[Opening Page text section]

CARDINAL GIOVANNI SALVIATI
Sebastiano del Piombo
Italian, 1485-1547

SN 65, oil on panel

From "The Pages"

ARTIST:
Born as Sebastiano Luciano into an upper-middle-class family; his father was a velvet maker. Sebastiano was much admired for his poetry, and expertise on the lute. He began training as a painter at a relatively mature age (18-20?), first under Giovanni Bellini, then Giorgione. Influenced by both, he nevertheless had great freedom & capacity for technical and iconographic innovation. He painted masterfully colorful frescoes, altarpieces, & portraits.

In Rome he worked closely with Michelangelo, with whom he formed a life-long friendship. The latter on occasion would provide Sebastiano with sketches; however, as Sebastiano was an excellent draftsman himself, he most often did his own thing.

According to Vasari, Cardinal Giulio de Medici decided to offer competitive commissions: Sebastiano was to paint an altarpiece on the raising of Lazarus; at the same time, Raphael was to do the Transfiguration. Both paintings were to be sent to the Cathedral in Narbonne.

[Closing Page text section]
[Opening Supplied information section]

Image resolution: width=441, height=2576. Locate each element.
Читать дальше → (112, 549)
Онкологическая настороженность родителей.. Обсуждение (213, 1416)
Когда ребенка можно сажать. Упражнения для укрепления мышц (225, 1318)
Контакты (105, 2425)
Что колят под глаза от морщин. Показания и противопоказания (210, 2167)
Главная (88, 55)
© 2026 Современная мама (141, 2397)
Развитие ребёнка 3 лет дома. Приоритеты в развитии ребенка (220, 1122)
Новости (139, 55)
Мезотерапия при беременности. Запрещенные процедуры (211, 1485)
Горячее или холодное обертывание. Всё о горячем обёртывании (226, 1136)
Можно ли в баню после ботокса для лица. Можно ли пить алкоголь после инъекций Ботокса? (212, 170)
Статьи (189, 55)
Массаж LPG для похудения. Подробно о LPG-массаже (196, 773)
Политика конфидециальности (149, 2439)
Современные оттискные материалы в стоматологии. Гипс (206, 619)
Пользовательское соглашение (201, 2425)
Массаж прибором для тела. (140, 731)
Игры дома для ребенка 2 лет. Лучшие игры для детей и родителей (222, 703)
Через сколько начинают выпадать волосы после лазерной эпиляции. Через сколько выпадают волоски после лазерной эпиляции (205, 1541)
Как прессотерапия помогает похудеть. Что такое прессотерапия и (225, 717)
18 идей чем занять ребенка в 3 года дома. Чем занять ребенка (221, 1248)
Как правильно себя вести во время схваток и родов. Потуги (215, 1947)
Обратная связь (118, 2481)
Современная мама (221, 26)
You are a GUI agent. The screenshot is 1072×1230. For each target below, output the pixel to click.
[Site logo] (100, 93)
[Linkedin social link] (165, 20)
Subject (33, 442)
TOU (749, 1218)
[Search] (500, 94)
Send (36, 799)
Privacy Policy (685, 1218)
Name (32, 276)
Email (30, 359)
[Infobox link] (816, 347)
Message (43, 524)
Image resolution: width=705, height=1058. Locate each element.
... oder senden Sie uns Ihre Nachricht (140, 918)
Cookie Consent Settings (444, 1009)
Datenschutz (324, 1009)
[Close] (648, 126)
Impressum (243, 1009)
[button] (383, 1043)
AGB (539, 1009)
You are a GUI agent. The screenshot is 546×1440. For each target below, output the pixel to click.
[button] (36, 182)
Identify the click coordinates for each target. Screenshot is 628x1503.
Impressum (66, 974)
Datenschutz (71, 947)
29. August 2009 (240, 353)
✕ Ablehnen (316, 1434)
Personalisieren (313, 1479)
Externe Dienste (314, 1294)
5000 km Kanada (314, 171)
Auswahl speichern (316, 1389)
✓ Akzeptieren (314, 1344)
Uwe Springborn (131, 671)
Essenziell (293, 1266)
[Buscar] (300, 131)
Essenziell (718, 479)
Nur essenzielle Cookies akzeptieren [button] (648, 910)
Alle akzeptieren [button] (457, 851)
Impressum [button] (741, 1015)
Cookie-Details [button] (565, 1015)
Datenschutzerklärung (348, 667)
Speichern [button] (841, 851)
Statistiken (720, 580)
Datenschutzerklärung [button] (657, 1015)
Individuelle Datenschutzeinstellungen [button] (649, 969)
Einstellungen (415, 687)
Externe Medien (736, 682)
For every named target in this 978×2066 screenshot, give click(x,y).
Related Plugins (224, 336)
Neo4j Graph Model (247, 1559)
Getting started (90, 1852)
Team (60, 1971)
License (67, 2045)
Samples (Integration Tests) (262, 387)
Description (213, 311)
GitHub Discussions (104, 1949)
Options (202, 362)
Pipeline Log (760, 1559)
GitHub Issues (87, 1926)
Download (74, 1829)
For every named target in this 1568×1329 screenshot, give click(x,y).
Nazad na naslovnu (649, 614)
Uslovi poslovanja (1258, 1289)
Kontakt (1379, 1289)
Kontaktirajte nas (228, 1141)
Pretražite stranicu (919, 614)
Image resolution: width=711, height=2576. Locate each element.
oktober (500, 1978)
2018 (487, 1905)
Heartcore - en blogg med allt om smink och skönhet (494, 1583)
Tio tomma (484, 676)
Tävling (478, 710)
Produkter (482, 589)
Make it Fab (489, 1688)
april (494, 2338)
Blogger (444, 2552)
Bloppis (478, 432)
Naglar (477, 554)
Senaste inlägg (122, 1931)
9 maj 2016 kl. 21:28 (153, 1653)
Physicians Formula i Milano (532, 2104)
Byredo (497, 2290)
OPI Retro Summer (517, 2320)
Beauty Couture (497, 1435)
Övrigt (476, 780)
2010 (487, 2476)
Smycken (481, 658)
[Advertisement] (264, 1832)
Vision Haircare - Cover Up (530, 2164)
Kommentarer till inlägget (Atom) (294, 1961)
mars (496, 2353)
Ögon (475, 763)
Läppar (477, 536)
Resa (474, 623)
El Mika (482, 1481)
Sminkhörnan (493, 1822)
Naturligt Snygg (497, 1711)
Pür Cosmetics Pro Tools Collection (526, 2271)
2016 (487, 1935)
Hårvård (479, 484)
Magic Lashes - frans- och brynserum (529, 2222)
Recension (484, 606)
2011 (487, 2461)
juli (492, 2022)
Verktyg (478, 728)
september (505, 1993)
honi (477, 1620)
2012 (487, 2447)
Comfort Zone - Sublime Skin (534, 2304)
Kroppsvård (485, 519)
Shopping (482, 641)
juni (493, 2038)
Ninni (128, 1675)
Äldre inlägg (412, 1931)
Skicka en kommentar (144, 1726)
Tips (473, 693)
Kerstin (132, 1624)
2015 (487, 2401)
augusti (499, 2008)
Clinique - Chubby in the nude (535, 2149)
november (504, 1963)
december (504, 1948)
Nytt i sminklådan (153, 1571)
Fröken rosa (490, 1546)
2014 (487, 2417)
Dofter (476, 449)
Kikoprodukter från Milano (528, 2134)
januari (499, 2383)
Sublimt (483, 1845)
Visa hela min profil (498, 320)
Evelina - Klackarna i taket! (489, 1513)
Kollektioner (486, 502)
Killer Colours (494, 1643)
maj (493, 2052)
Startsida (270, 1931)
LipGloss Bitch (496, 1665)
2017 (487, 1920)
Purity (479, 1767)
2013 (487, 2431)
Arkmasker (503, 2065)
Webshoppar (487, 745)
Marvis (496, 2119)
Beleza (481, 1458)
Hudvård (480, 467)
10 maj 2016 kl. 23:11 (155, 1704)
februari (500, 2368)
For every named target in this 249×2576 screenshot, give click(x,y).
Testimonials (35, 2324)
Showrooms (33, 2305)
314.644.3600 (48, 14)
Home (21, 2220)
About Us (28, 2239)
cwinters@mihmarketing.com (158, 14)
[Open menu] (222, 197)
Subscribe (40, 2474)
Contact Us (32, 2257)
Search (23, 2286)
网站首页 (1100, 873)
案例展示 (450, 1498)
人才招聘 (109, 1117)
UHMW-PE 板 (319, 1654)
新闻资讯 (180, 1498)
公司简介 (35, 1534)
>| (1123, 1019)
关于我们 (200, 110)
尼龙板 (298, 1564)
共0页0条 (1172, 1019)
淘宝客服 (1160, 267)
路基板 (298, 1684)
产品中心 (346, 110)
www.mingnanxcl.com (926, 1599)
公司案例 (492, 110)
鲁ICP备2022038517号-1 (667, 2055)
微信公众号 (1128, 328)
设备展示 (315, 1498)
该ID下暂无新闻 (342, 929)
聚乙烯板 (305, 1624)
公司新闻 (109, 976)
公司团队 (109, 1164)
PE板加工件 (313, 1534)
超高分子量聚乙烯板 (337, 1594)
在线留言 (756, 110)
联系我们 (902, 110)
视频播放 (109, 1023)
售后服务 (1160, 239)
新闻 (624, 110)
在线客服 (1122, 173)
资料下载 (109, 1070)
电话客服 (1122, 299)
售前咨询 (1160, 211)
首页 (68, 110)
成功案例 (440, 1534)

[Closing Supplied information section]

Exercise tasks:
**A.** According to the text about Sebastiano del Piombo, what was his father's trade?
**B.** How would you put this sentence from the text about Sebastiano del Piombo into Spanish: "In Rome he worked closely with Michelangelo, with whom he formed a life-long friendship."
**C.** Carry the text about Sebastiano del Piombo forward from its last sentence.
The data is separate material and has nothing to do with the text about Sebastiano del Piombo.

Exercise results:
**A.** His father was a velvet maker.

**B.** En Roma trabajó estrechamente con Miguel Ángel, con quien entabló una amistad de por vida.

**C.**
Docent Anderson as Cardinal Salviati

With some help from his friend Michelangelo, Sebastiano finished first, & his painting was an immediate success. In April, 1520, both paintings we reexhibited. However, Raphael was spared comparison as he died a few days before the exhibit. Sebastiano’s Lazanus went to Narbonne, Raphael’s transfiguration remained in Rome.
After his death, Piombo was considered the best artist in Rome. In 1531, in recognition of his great works, the Pope made him Keeper of the Papal Seals. This required him to be a friar, hence the name Fra Sebastiano del Piombo. He died in Rome in 1547.

SUBJECT:
This is a double portrait: Cardinal Giovanni Salviati and his secretary (seen to his left, in the background).
Edward Lorany restored the painting in 1959, revealing the second figure.

The Cardinal, wearing a red hat, is seated in a wooden chair. His massive figure is clothed in a white robe with short red cape. His expression is stony, his gaze directed away from the viewer.

At the time of Ringling’s purchase of this work, the sitter was identified as Cardinal William Enckenvoert (1464-1534). And Piombo did indeed paint Enckenvoert’s portrait at a later date. But the identification of our painting was corrected when, in a private collection, an identical figure was seen inscribed as “Ioannes Salviatus, Card.”

Giovanni Salviati was born in 1490, a Medici on his mother’s side, a grandson of Lorenzo Il Magnifico, and a nephew of Pope Leo X - who made him a Cardinal in 1517. He was legate to Francis in N.Italy in 1524, then sent to Spain on a peace mission. In 1527 he accompanied Francis to Paris, remaining there for 7 years.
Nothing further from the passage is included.